(SUPPLIED DATA begins)

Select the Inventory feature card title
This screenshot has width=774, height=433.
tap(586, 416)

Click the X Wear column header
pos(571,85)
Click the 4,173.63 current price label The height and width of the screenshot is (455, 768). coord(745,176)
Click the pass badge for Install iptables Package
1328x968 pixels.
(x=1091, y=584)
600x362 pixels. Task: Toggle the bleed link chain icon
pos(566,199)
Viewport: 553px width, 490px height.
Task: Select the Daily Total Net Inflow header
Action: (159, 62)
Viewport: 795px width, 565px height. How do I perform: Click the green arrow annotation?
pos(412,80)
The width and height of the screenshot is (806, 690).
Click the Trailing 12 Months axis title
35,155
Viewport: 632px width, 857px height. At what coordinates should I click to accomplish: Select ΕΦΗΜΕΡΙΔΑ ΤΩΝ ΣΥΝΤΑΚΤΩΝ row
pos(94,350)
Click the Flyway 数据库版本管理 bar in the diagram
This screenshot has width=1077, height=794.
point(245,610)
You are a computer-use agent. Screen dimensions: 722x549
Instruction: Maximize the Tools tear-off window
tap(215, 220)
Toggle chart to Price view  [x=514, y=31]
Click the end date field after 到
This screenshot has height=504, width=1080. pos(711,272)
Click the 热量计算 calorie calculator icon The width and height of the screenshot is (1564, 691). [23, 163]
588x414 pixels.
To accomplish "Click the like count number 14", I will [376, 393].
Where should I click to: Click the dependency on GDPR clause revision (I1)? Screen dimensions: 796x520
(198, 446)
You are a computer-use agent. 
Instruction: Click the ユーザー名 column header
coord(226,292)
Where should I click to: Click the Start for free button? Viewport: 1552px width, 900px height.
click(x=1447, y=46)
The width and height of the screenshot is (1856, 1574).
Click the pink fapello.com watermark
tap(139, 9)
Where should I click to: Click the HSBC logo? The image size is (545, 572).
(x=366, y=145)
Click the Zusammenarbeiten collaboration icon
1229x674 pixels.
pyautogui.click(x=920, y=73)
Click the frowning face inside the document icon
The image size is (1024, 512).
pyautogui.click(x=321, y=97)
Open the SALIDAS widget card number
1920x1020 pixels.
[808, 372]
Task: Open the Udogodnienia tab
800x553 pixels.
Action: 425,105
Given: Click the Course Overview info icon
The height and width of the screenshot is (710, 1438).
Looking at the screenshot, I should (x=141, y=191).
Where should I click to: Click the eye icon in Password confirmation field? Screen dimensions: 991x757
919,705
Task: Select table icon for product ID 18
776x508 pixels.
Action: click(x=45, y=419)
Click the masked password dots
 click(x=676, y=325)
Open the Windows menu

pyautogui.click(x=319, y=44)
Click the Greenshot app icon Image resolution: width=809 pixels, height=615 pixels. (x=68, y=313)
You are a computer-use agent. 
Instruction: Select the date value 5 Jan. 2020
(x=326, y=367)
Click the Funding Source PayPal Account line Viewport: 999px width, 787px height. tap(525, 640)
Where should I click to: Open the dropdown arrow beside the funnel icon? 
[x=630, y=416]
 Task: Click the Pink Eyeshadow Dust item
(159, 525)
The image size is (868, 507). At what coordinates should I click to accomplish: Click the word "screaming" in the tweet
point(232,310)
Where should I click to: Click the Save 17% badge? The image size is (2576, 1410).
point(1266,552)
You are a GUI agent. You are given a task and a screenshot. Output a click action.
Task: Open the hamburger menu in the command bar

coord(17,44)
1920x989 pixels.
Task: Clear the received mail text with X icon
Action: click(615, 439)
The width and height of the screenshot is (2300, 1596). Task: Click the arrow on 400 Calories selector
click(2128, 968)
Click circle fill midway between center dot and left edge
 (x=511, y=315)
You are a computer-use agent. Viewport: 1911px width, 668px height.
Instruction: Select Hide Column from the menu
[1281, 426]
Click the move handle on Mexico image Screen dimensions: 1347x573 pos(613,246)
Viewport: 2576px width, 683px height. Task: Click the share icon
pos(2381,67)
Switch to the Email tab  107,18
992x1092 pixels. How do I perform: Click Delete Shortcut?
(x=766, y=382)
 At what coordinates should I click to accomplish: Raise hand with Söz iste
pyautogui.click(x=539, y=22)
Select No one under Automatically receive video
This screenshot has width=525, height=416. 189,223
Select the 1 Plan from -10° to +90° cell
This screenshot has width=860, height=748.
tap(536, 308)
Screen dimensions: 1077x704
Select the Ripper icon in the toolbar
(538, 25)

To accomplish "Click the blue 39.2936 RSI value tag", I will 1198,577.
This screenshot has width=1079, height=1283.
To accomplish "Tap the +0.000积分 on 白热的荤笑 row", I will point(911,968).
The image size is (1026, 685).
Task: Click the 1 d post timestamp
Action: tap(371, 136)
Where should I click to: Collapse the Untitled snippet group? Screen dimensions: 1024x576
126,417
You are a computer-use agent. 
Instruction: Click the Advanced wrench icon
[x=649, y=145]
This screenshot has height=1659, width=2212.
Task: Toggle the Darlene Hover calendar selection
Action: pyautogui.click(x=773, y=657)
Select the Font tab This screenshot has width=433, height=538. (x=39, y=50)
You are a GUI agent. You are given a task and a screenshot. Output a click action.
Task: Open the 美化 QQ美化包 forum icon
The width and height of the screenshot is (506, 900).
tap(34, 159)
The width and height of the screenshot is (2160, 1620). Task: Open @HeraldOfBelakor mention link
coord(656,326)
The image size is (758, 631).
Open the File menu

(SUPPLIED DATA ends)

WHAT THE EXERCISE ASKS
Once you have read the records above, write them out again exactly.

RESULT OF THE TASK
Select the Inventory feature card title
This screenshot has width=774, height=433.
tap(586, 416)

Click the X Wear column header
pos(571,85)
Click the 4,173.63 current price label The height and width of the screenshot is (455, 768). coord(745,176)
Click the pass badge for Install iptables Package
1328x968 pixels.
(x=1091, y=584)
600x362 pixels. Task: Toggle the bleed link chain icon
pos(566,199)
Viewport: 553px width, 490px height.
Task: Select the Daily Total Net Inflow header
Action: (159, 62)
Viewport: 795px width, 565px height. How do I perform: Click the green arrow annotation?
pos(412,80)
The width and height of the screenshot is (806, 690).
Click the Trailing 12 Months axis title
35,155
Viewport: 632px width, 857px height. At what coordinates should I click to accomplish: Select ΕΦΗΜΕΡΙΔΑ ΤΩΝ ΣΥΝΤΑΚΤΩΝ row
pos(94,350)
Click the Flyway 数据库版本管理 bar in the diagram
This screenshot has width=1077, height=794.
point(245,610)
You are a computer-use agent. Screen dimensions: 722x549
Instruction: Maximize the Tools tear-off window
tap(215, 220)
Toggle chart to Price view  [x=514, y=31]
Click the end date field after 到
This screenshot has height=504, width=1080. pos(711,272)
Click the 热量计算 calorie calculator icon The width and height of the screenshot is (1564, 691). [23, 163]
588x414 pixels.
To accomplish "Click the like count number 14", I will [376, 393].
Where should I click to: Click the dependency on GDPR clause revision (I1)? Screen dimensions: 796x520
(198, 446)
You are a computer-use agent. 
Instruction: Click the ユーザー名 column header
coord(226,292)
Where should I click to: Click the Start for free button? Viewport: 1552px width, 900px height.
click(x=1447, y=46)
The width and height of the screenshot is (1856, 1574).
Click the pink fapello.com watermark
tap(139, 9)
Where should I click to: Click the HSBC logo? The image size is (545, 572).
(x=366, y=145)
Click the Zusammenarbeiten collaboration icon
1229x674 pixels.
pyautogui.click(x=920, y=73)
Click the frowning face inside the document icon
The image size is (1024, 512).
pyautogui.click(x=321, y=97)
Open the SALIDAS widget card number
1920x1020 pixels.
[808, 372]
Task: Open the Udogodnienia tab
800x553 pixels.
Action: 425,105
Given: Click the Course Overview info icon
The height and width of the screenshot is (710, 1438).
Looking at the screenshot, I should (x=141, y=191).
Where should I click to: Click the eye icon in Password confirmation field? Screen dimensions: 991x757
919,705
Task: Select table icon for product ID 18
776x508 pixels.
Action: click(x=45, y=419)
Click the masked password dots
 click(x=676, y=325)
Open the Windows menu

pyautogui.click(x=319, y=44)
Click the Greenshot app icon Image resolution: width=809 pixels, height=615 pixels. (x=68, y=313)
You are a computer-use agent. 
Instruction: Select the date value 5 Jan. 2020
(x=326, y=367)
Click the Funding Source PayPal Account line Viewport: 999px width, 787px height. tap(525, 640)
Where should I click to: Open the dropdown arrow beside the funnel icon? 
[x=630, y=416]
 Task: Click the Pink Eyeshadow Dust item
(159, 525)
The image size is (868, 507). At what coordinates should I click to accomplish: Click the word "screaming" in the tweet
point(232,310)
Where should I click to: Click the Save 17% badge? The image size is (2576, 1410).
point(1266,552)
You are a GUI agent. You are given a task and a screenshot. Output a click action.
Task: Open the hamburger menu in the command bar

coord(17,44)
1920x989 pixels.
Task: Clear the received mail text with X icon
Action: click(615, 439)
The width and height of the screenshot is (2300, 1596). Task: Click the arrow on 400 Calories selector
click(2128, 968)
Click circle fill midway between center dot and left edge
 (x=511, y=315)
You are a computer-use agent. Viewport: 1911px width, 668px height.
Instruction: Select Hide Column from the menu
[1281, 426]
Click the move handle on Mexico image Screen dimensions: 1347x573 pos(613,246)
Viewport: 2576px width, 683px height. Task: Click the share icon
pos(2381,67)
Switch to the Email tab  107,18
992x1092 pixels. How do I perform: Click Delete Shortcut?
(x=766, y=382)
 At what coordinates should I click to accomplish: Raise hand with Söz iste
pyautogui.click(x=539, y=22)
Select No one under Automatically receive video
This screenshot has width=525, height=416. 189,223
Select the 1 Plan from -10° to +90° cell
This screenshot has width=860, height=748.
tap(536, 308)
Screen dimensions: 1077x704
Select the Ripper icon in the toolbar
(538, 25)

To accomplish "Click the blue 39.2936 RSI value tag", I will 1198,577.
This screenshot has width=1079, height=1283.
To accomplish "Tap the +0.000积分 on 白热的荤笑 row", I will point(911,968).
The image size is (1026, 685).
Task: Click the 1 d post timestamp
Action: tap(371, 136)
Where should I click to: Collapse the Untitled snippet group? Screen dimensions: 1024x576
126,417
You are a computer-use agent. 
Instruction: Click the Advanced wrench icon
[x=649, y=145]
This screenshot has height=1659, width=2212.
Task: Toggle the Darlene Hover calendar selection
Action: pyautogui.click(x=773, y=657)
Select the Font tab This screenshot has width=433, height=538. (x=39, y=50)
You are a GUI agent. You are given a task and a screenshot. Output a click action.
Task: Open the 美化 QQ美化包 forum icon
The width and height of the screenshot is (506, 900).
tap(34, 159)
The width and height of the screenshot is (2160, 1620). Task: Open @HeraldOfBelakor mention link
coord(656,326)
The image size is (758, 631).
Open the File menu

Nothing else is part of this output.